» **Task**: Write out the entries exactly. None of the pictures should appear in the copy.

═══ Data records ═══

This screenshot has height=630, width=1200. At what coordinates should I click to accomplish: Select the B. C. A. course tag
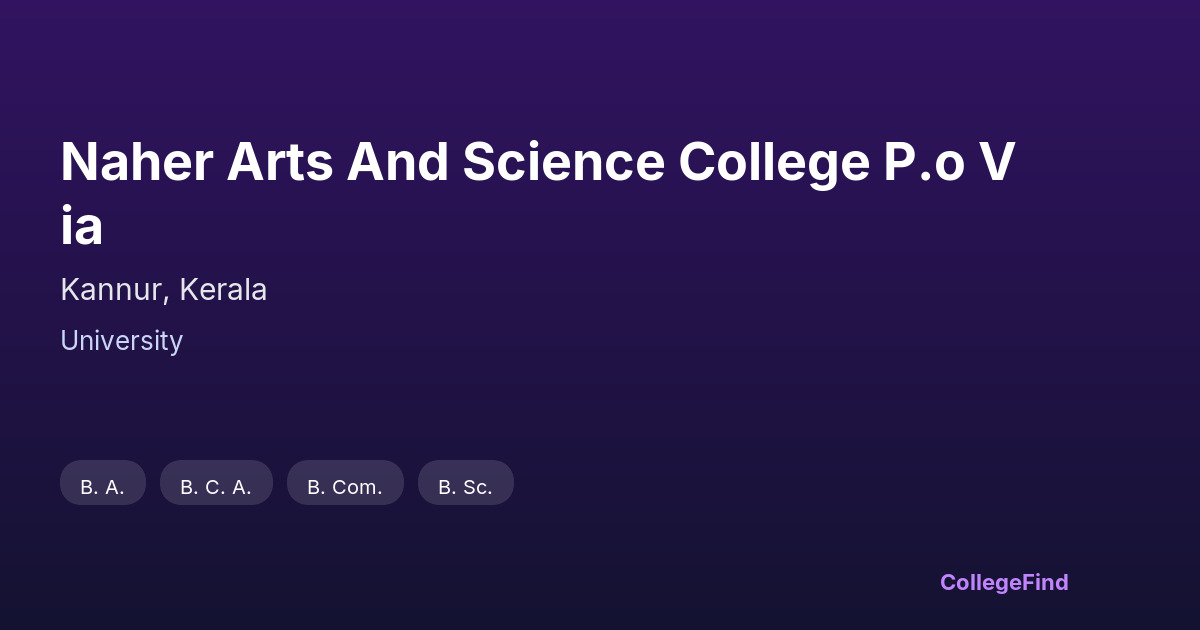[216, 484]
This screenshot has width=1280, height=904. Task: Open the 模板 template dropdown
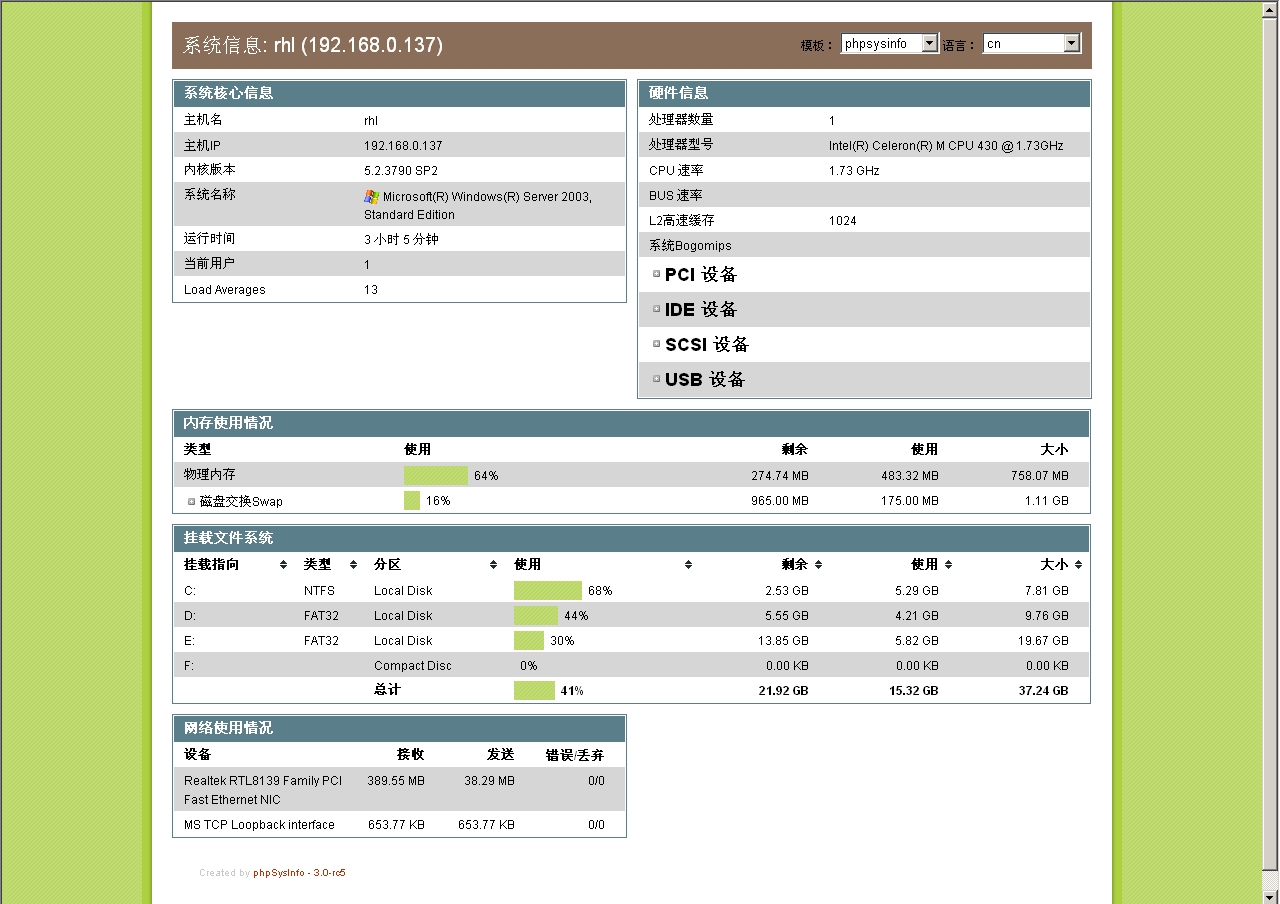point(928,43)
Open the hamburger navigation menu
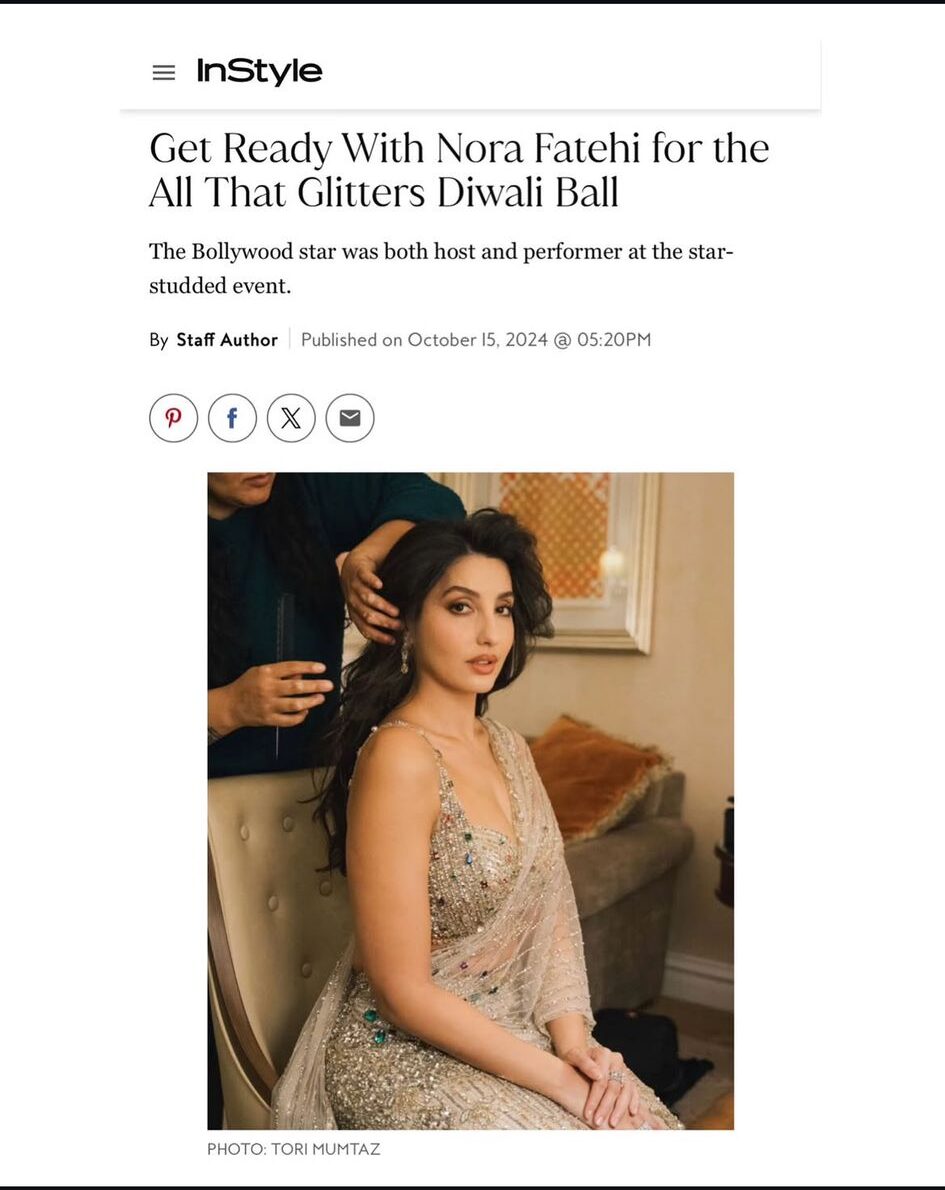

═══

» **Response area**:
This screenshot has height=630, width=1200. At what coordinates should I click to accomplish: Select the B. C. A. course tag
[216, 484]
This screenshot has width=1280, height=904. Task: Open the 模板 template dropdown
point(928,43)
Open the hamburger navigation menu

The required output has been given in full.